The alternative hypothesis is that the OTU and sequence are distributed differently, that is, that each of the $$a_i$$ and $$b_i$$ are all drawn from different random variables. Technical replicates from sequence data seem to be well-modeled by Poisson random variables [1], so I formulate this hypothesis as

$H_1: a_i \sim \mathrm{Poisson}(\lambda_{\mathrm{a}i}) \text{ and } b_i \sim \mathrm{Poisson}(\lambda_{\mathrm{b}i}),$

where there are no constraints on the relationships between the Poisson parameters.

The null model asserts that there is some relationship between the sequence and the OTU, specifically that candidate sequence is distributed “the same as” the OTU, just rescaled to some lower abundance. I articulate this as

$H_0: a_i \sim \mathrm{Poisson}(\lambda_i) \text{ and } b_i \sim \mathrm{Poisson}(\sigma \lambda_i),$

that is, that the $$a_i$$ are all free to be distributed differently from one another, but each $$b_i$$ is constrained to be distributed according a Poisson random variable that has the same mean as the random variable corresponding to $$a_i$$, just rescaled by some common scaling factor $$\sigma$$. (Because the sequence is less abundant than the OTU, we expect that $$0 < \sigma < 1$$.)

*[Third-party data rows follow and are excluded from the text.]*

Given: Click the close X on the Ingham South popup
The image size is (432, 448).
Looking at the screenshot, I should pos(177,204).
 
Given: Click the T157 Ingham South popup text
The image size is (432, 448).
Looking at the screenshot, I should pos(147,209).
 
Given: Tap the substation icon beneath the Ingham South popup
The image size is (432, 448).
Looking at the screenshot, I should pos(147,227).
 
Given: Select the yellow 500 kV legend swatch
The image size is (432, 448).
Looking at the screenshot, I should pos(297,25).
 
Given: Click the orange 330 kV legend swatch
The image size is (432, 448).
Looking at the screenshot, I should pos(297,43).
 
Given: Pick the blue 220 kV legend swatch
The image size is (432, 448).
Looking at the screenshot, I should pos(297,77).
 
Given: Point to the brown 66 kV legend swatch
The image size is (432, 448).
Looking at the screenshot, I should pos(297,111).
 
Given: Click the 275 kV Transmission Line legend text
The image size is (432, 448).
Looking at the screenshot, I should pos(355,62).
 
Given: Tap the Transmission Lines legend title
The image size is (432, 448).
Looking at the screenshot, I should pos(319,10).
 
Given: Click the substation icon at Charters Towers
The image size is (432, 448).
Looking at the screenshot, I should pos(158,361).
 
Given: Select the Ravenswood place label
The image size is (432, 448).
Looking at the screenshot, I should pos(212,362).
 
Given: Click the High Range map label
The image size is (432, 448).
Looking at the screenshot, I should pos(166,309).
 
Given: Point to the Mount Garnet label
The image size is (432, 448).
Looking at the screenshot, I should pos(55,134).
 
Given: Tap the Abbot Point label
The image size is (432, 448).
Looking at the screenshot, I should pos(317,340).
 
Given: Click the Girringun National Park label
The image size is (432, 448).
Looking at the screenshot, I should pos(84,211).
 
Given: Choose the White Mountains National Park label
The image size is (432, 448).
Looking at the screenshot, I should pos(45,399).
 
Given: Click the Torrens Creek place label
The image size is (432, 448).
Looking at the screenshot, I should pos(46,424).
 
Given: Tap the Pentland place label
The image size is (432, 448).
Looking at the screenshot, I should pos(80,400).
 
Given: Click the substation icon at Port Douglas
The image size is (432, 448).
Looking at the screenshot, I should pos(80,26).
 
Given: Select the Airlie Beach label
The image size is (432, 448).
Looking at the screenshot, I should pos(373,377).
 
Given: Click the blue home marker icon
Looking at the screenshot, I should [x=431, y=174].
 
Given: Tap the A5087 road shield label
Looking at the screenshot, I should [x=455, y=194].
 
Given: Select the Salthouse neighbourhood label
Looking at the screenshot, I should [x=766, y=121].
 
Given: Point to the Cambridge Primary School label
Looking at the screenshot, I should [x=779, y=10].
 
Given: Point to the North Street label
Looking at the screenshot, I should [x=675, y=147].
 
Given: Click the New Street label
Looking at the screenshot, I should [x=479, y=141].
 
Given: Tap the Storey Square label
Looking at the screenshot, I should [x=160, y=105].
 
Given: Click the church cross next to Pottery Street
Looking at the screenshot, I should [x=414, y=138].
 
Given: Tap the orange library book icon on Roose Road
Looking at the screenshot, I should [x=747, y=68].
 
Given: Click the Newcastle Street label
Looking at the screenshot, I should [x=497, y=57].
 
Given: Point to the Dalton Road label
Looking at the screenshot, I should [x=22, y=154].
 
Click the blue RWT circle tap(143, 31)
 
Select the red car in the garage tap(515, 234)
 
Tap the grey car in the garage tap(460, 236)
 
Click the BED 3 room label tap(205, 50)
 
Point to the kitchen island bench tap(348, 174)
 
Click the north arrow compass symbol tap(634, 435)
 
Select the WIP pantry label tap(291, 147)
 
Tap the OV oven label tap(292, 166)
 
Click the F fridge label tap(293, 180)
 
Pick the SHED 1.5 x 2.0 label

### Maximum likelihood of models¶

The likelihood ratio test will require the maximum likelihood with respect to those parameters. Not surprisingly, this requirement implies that $$\lambda_{\mathrm{a}i} = a_i$$ and $$\lambda_{\mathrm{b}i} = b_i$$, i.e., that the best estimates for the Poisson parameters are just the single number that distribution produces. For the null hypothesis, we find that $$\sigma = \frac{B}{A}$$, i.e., the scaling factor is just the ratio of the total counts for the sequence and OTU, and

$\lambda_i = \frac{A}{A + B}(a_i + b_i).$

Inserting these variables shows that the log likelihoods are:

\begin{split}\begin{aligned} \mathcal{L}_0 &= -(A + B) + \sum_i \left( a_i \ln a_i + b_i \ln b_i - \ln a_i! - \ln b_i! \right) \\ \mathcal{L}_1 &= -(A + B) + A \ln A + B \ln B - (A + B) \ln (A + B) \\ &\quad + \sum_i \left[ (a_i + b_i) \ln (a_i + b_i) - \ln a_i! - \ln b_i! \right] \end{aligned}\end{split}

The difference between the logs can be conveniently written in terms of a helper function:

$f(\boldsymbol{x}) \equiv \sum_i x_i \ln x_i - \left( \sum_i x_i \right) \ln \left( \sum_i x_i \right)$

so that

$\mathcal{L}_1 - \mathcal{L}_0 = f(\boldsymbol{a} + \boldsymbol{b}) - f(\boldsymbol{a}) - f(\boldsymbol{b}).$

### The statistic¶

The likelihood ratio test uses the statistic $$\Lambda = -2 \left( \mathcal{L}_1 - \mathcal{L}_0 \right)$$, which is distributed according to a $$\chi^2$$ distribution with $$(N - 1)$$ degrees of freedom. (This is the difference in the number of parameters in the two models: the alternative has $$2N$$, i.e., one for the OTU and the sequence in each sample, and the null has $$N + 1$$, one for each sample and the scaling factor $$\sigma$$.) The cumulative distribution function of $$\chi^2$$ at $$\Lambda$$ is easy to compute.

 [1] Marioni et al. RNA-seq: An assessment of technical reproducibility and comparison with gene expression assays. Genome Res (2008) doi:10.1101/gr.079558.108.